**Written task:**
Put the material from the line with "You are a GUI" to the line with "pos(534,137)" into a two-column CSV with the columns text and answer. Each row pairs the wording with its answer, each in one quoted field with line breaks replaced by spaces, and the pictures left out.

**Excerpted records:**
============

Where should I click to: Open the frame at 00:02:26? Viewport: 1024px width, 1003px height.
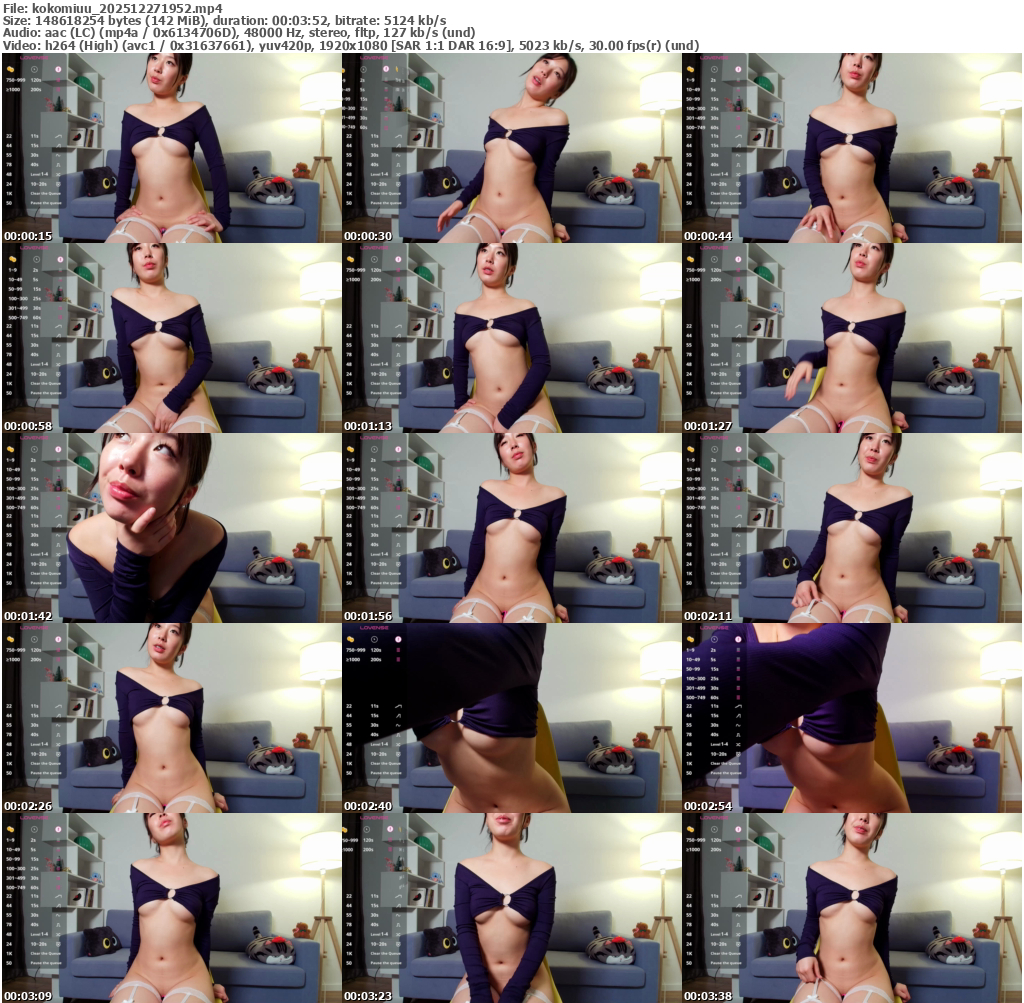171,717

============

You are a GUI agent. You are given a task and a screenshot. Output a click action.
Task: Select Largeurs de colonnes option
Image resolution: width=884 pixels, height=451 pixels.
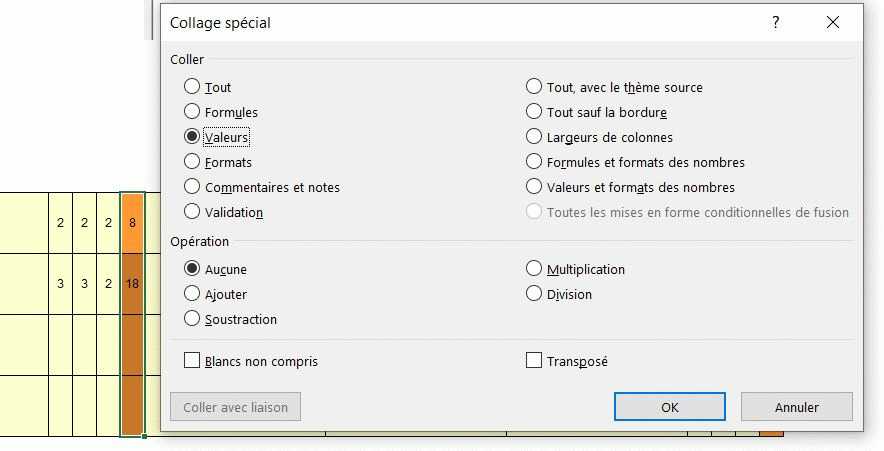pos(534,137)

============

**Task solution:**
text,answer
"You are a GUI agent. You are given a task and a screenshot. Output a click action. Task: Select Largeurs de colonnes option Image resolution: width=884 pixels, height=451 pixels.","pos(534,137)"